<<<<
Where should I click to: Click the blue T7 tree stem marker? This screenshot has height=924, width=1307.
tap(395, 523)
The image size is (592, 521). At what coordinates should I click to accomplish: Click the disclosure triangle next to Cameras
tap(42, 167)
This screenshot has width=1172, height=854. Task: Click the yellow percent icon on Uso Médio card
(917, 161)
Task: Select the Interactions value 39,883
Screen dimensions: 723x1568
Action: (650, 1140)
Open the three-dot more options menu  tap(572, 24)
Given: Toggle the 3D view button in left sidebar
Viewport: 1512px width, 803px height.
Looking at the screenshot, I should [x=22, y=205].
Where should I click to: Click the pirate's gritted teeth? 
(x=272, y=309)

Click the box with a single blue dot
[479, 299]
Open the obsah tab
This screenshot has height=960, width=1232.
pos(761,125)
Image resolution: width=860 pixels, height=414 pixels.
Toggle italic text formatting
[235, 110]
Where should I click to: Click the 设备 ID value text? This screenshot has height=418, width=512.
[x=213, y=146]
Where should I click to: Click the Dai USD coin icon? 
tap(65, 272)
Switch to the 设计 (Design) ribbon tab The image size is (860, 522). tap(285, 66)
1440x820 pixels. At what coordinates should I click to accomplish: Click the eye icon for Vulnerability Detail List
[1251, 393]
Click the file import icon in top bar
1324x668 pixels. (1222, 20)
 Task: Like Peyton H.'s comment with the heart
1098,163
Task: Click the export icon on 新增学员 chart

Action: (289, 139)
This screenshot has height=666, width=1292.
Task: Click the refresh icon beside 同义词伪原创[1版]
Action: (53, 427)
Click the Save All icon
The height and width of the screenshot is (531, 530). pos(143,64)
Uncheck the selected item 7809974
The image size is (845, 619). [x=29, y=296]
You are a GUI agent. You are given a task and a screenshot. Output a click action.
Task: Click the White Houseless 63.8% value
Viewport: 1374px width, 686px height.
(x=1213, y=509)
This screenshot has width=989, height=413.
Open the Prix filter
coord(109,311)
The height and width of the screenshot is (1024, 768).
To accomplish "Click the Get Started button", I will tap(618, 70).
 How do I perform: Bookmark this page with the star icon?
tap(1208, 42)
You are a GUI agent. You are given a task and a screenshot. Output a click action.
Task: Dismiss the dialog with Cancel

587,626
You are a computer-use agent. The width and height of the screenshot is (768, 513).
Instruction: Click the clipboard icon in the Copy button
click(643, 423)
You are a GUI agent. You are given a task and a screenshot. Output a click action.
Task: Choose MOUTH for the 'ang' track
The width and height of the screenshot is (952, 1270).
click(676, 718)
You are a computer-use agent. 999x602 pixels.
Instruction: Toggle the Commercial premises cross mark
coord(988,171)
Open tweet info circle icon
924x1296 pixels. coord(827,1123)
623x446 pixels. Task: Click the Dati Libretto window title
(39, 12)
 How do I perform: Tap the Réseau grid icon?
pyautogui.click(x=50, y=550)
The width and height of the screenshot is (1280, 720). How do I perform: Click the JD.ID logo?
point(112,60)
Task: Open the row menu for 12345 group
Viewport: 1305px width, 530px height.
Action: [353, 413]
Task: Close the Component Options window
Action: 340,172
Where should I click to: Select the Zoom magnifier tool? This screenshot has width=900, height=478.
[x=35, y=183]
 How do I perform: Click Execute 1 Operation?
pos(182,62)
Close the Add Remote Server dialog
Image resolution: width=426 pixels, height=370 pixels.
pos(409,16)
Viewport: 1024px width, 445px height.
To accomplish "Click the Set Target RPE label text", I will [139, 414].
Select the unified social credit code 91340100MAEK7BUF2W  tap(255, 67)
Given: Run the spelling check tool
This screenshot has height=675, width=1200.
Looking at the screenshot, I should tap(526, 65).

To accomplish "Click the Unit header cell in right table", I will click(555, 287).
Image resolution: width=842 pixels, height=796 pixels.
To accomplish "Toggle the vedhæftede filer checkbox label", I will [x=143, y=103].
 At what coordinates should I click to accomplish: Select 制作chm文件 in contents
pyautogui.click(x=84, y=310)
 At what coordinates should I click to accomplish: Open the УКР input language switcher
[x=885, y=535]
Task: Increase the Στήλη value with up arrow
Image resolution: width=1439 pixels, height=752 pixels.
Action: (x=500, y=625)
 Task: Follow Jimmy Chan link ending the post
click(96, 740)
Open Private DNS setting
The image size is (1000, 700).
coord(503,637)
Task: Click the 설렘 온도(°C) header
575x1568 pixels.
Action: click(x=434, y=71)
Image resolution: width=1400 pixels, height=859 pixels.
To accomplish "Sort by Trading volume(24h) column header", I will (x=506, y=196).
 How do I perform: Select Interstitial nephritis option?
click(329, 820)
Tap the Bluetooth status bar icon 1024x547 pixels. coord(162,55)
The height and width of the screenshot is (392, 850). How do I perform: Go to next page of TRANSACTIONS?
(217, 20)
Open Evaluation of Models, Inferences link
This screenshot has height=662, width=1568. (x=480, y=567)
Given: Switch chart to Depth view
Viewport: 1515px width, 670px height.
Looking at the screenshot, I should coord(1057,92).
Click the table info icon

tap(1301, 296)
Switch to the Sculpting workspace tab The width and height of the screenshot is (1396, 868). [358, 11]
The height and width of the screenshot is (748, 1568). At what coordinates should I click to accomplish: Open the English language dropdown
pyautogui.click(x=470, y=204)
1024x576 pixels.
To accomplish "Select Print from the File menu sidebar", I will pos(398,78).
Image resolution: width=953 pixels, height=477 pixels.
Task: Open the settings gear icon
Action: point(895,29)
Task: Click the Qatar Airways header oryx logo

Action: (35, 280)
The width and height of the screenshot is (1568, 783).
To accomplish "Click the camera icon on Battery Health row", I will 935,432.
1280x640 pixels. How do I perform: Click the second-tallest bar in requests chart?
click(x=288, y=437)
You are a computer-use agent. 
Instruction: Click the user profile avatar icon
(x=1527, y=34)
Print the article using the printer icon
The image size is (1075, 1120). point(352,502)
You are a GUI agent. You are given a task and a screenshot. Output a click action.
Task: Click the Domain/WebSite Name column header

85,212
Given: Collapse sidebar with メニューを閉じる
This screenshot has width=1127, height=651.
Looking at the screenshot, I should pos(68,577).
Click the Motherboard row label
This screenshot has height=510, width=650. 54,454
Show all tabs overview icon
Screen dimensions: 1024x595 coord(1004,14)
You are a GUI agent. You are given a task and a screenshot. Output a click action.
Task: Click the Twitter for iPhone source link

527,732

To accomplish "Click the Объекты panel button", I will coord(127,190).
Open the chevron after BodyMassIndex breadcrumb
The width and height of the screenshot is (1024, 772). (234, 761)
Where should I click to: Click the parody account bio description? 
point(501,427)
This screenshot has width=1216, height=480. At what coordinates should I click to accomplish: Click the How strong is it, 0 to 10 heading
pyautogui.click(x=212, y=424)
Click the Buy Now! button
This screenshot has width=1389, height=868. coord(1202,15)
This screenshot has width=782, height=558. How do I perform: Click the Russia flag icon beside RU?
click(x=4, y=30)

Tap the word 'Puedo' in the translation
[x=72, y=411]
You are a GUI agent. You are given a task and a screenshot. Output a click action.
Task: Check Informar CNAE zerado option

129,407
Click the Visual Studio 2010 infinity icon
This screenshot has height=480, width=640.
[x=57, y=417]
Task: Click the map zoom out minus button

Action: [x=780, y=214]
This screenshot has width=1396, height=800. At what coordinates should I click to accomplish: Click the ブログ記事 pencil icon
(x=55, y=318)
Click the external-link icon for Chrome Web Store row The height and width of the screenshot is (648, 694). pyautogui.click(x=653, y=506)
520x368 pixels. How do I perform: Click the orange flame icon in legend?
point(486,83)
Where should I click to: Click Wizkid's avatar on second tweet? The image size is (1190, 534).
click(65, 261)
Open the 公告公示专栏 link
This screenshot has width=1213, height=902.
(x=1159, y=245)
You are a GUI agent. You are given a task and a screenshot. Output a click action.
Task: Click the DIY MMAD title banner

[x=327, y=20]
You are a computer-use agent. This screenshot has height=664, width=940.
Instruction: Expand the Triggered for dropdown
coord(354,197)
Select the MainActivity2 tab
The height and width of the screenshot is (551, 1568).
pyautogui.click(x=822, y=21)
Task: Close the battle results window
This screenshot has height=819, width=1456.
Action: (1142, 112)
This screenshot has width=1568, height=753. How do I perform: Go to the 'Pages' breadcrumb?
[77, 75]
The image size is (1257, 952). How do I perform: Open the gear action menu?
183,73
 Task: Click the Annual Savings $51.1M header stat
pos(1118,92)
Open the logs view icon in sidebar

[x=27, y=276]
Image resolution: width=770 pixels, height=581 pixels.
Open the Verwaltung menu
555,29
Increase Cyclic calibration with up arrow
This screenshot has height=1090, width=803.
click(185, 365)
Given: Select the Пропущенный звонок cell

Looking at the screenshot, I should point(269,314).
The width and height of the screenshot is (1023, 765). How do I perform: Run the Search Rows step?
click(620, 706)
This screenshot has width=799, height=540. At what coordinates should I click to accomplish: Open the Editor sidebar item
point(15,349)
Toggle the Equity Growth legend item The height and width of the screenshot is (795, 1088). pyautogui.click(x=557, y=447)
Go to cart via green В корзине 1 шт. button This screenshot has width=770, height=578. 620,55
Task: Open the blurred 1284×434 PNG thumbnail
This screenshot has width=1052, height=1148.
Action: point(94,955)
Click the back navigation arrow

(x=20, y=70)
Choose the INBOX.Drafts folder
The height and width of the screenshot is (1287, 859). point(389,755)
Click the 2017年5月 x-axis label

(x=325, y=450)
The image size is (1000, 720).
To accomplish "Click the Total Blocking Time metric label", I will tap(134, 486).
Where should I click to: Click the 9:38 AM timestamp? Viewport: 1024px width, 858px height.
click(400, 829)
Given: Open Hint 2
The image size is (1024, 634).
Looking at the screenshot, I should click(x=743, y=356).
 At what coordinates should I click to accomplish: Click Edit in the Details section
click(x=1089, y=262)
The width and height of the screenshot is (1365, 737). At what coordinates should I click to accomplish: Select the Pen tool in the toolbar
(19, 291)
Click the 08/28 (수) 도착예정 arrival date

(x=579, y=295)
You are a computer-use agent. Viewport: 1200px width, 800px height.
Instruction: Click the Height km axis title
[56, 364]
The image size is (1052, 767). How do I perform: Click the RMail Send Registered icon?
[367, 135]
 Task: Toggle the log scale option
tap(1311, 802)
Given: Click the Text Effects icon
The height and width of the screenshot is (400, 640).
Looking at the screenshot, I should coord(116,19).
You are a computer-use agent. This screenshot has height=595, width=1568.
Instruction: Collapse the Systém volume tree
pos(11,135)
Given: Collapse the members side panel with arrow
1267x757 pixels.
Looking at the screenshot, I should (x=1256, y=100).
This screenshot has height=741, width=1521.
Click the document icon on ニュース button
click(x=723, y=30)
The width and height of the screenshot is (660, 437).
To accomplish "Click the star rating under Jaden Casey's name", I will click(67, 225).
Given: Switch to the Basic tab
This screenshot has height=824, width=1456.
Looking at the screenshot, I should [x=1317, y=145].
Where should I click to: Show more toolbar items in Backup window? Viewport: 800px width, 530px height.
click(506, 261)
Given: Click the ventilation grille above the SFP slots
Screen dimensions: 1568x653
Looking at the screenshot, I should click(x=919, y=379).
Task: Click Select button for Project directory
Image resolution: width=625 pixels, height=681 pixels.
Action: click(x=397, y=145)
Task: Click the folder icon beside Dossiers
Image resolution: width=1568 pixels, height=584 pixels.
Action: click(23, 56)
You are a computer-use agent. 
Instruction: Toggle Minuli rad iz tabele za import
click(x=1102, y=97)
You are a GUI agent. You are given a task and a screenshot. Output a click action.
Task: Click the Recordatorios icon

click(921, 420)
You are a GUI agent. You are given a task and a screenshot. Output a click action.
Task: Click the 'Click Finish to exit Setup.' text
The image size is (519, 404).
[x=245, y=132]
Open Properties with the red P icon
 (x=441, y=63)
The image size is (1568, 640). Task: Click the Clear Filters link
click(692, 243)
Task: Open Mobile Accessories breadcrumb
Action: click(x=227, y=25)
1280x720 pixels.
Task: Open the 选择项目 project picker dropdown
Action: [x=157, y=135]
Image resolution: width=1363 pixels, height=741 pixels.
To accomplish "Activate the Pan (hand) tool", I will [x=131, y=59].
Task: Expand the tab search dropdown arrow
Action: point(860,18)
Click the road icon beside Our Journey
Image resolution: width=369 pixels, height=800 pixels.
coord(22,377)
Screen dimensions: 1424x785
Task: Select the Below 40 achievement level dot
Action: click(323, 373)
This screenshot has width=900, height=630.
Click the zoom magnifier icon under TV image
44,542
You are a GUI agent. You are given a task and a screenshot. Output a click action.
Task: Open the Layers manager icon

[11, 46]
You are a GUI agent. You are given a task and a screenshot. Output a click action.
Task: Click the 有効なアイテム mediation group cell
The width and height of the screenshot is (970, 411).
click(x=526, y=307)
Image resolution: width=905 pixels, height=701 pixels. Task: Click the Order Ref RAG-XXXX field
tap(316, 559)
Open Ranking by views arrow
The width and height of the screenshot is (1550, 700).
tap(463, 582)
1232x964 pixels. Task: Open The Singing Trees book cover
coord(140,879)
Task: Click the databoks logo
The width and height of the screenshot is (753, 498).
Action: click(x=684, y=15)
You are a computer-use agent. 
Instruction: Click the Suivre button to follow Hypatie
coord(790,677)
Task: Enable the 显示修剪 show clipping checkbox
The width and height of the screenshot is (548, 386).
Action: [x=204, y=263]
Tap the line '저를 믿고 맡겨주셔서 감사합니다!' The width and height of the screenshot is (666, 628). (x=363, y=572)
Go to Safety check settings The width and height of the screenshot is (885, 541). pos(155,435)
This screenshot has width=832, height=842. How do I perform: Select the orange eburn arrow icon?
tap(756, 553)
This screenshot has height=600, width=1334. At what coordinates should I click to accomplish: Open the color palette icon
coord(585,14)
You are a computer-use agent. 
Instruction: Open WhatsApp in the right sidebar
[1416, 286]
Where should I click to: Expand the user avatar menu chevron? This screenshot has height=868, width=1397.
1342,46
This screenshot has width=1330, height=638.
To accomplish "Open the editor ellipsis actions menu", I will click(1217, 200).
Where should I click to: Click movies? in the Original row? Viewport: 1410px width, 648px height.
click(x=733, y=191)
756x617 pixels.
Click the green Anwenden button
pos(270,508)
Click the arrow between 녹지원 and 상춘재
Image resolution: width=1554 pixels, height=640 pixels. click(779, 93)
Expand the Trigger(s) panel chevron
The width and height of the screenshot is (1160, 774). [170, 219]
>>>>
Only the lines from the start of the data to the line holding "Switch to the 设计" are wanted; return them exactly, both ends included.

→ TASK ANSWER
Where should I click to: Click the blue T7 tree stem marker? This screenshot has height=924, width=1307.
tap(395, 523)
The image size is (592, 521). At what coordinates should I click to accomplish: Click the disclosure triangle next to Cameras
tap(42, 167)
This screenshot has width=1172, height=854. Task: Click the yellow percent icon on Uso Médio card
(917, 161)
Task: Select the Interactions value 39,883
Screen dimensions: 723x1568
Action: (650, 1140)
Open the three-dot more options menu  tap(572, 24)
Given: Toggle the 3D view button in left sidebar
Viewport: 1512px width, 803px height.
Looking at the screenshot, I should [x=22, y=205].
Where should I click to: Click the pirate's gritted teeth? 
(x=272, y=309)

Click the box with a single blue dot
[479, 299]
Open the obsah tab
This screenshot has height=960, width=1232.
pos(761,125)
Image resolution: width=860 pixels, height=414 pixels.
Toggle italic text formatting
[235, 110]
Where should I click to: Click the 设备 ID value text? This screenshot has height=418, width=512.
[x=213, y=146]
Where should I click to: Click the Dai USD coin icon? 
tap(65, 272)
Switch to the 设计 (Design) ribbon tab The image size is (860, 522). tap(285, 66)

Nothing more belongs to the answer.